The list of cast members who have appeared as recurring cast members in Stanley Kubrick films has been relatively short. Some of the actors who have appeared in more than one film are listed in the table included in this section. The individual films may be consulted for the precise casting details in specific films.
A few of these are uncredited in some of their roles.
James Harris worked as a co-producer and co-writer with Kubrick on four movies, but only his uncredited acting cameos are listed here.
Although the Kubrick sisters' contributions to their father's movies as music composer and art direction are credited under pseudonyms,their acting cameos are uncredited. Kubrick's spouse Christiane Kubrick is credited in Paths of Glory as Christiane Harlan.
Lolita has a scene lasting six minutes in which Quilty disguises himself as a German-accented high school psychologist named Dr. Zempf who persuades Humbert to allow Lolita more personal freedom so that she can act in the high school play (which is written by Quilty and produced with some supervision from him). This is modified from a scene in the novel in which there is a similar conversation with a genuine female school psychologist. The film version of this scene was sufficiently memorable that Edward Albee incorporated it into his stage adaptation of Lolita.

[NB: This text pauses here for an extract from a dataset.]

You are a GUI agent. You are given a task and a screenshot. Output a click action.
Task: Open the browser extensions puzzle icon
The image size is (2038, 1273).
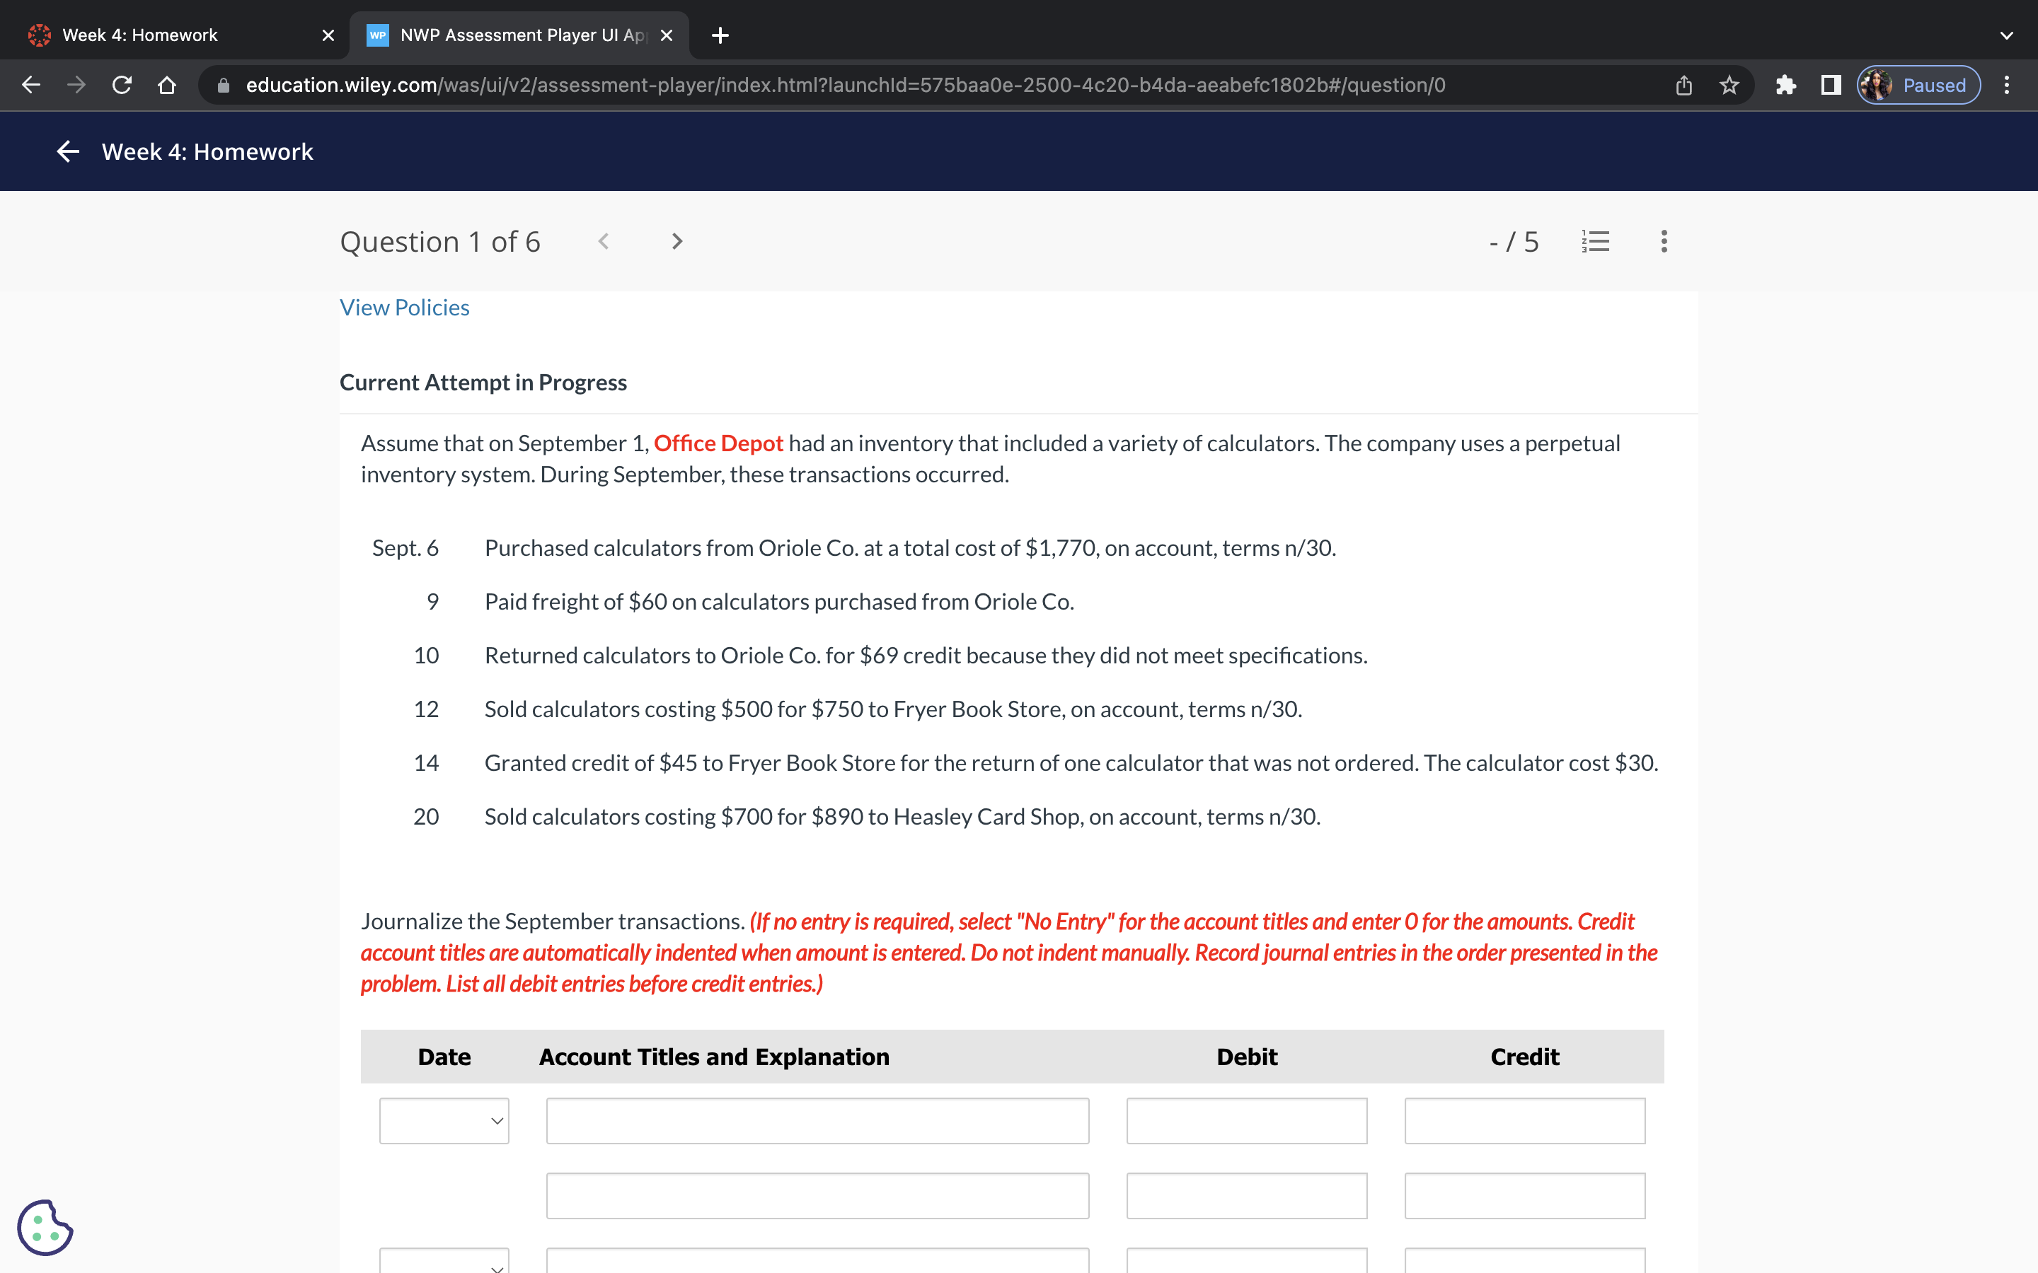pos(1785,85)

Numerous observers have seen similarities between Peter Sellers' performance of Quilty-as-Zempf and his subsequent role in Stanley Kubrick's next film as Doctor Strangelove. Stanley Kubrick himself in an interview with Michel Ciment described both characters as "parodies of movie clichés of Nazis".[1] Commenting elsewhere on the characters, Ciment writes "Peter Sellers prefigured his creation of Dr Strangelove, particularly in the role of Dr Zempf, the school psychologist whose thick German accent recalls that of the mad professor (note Kubrick's ambiguous feelings towards Germany, his admiration for its culture... his fear of its demonstrations of power...)".[2] Thomas Allen Nelson has said that in this part of his performance, "Sellers twists his conception of Quilty toward that neo-Nazi monster, who will roll out of the cavernous shadows of Dr. Strangelove",[3] later noting that Zempf "exaggerates Humbert's European pomposity through his psychobabble and German anality." The Kubrick interview has been commented by Geoffrey Cocks, author of a controversial book on the impact of the Holocaust on Kubrick's overall work, who notes that "Dr. Strangelove himself... is the mechanical chimera of modern horror."[4]
Other observers of this similarity include Internet film critic Tim Dirks who has also noted that Sellers's smooth German-like accent and the chair-bound pose in this scene are similar to that of Dr. Strangelove.[5] Finally, Barbara Wyllie, writing in Julian Connelly's anthology The Cambridge Companion to Nabokov, speaks of "Quilty's visit to the house in Beardsley, masquerading as Dr. Zempf, a German psychologist (a Sellers character that prefigures Dr. Strangelove in Kubrick's film of 1964)."[6]